Each line of the records that holds the word "Switch" should be copied out.

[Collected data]
-- Opening Marker --

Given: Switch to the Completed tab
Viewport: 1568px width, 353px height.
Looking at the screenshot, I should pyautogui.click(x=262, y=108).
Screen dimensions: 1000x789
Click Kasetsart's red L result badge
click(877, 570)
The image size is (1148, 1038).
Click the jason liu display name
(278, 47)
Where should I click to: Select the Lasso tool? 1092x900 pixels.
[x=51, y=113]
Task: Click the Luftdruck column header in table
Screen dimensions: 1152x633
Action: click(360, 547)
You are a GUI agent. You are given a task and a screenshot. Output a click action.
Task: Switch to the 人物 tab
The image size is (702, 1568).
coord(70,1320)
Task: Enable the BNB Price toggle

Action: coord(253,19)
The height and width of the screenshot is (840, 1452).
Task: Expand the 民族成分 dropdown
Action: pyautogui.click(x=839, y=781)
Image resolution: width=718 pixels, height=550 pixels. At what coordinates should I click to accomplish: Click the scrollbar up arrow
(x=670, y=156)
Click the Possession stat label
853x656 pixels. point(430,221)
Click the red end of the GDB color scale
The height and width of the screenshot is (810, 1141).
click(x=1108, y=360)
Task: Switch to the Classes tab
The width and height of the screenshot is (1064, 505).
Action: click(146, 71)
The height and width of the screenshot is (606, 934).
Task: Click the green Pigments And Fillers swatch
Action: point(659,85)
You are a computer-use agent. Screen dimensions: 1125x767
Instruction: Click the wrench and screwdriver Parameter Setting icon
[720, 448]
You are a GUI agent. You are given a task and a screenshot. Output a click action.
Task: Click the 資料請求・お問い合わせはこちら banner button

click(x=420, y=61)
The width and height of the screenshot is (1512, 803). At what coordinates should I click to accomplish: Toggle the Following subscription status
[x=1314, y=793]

-- Closing Marker --

(EXERCISE SOLUTION):
Given: Switch to the Completed tab
Task: Switch to the 人物 tab
Task: Switch to the Classes tab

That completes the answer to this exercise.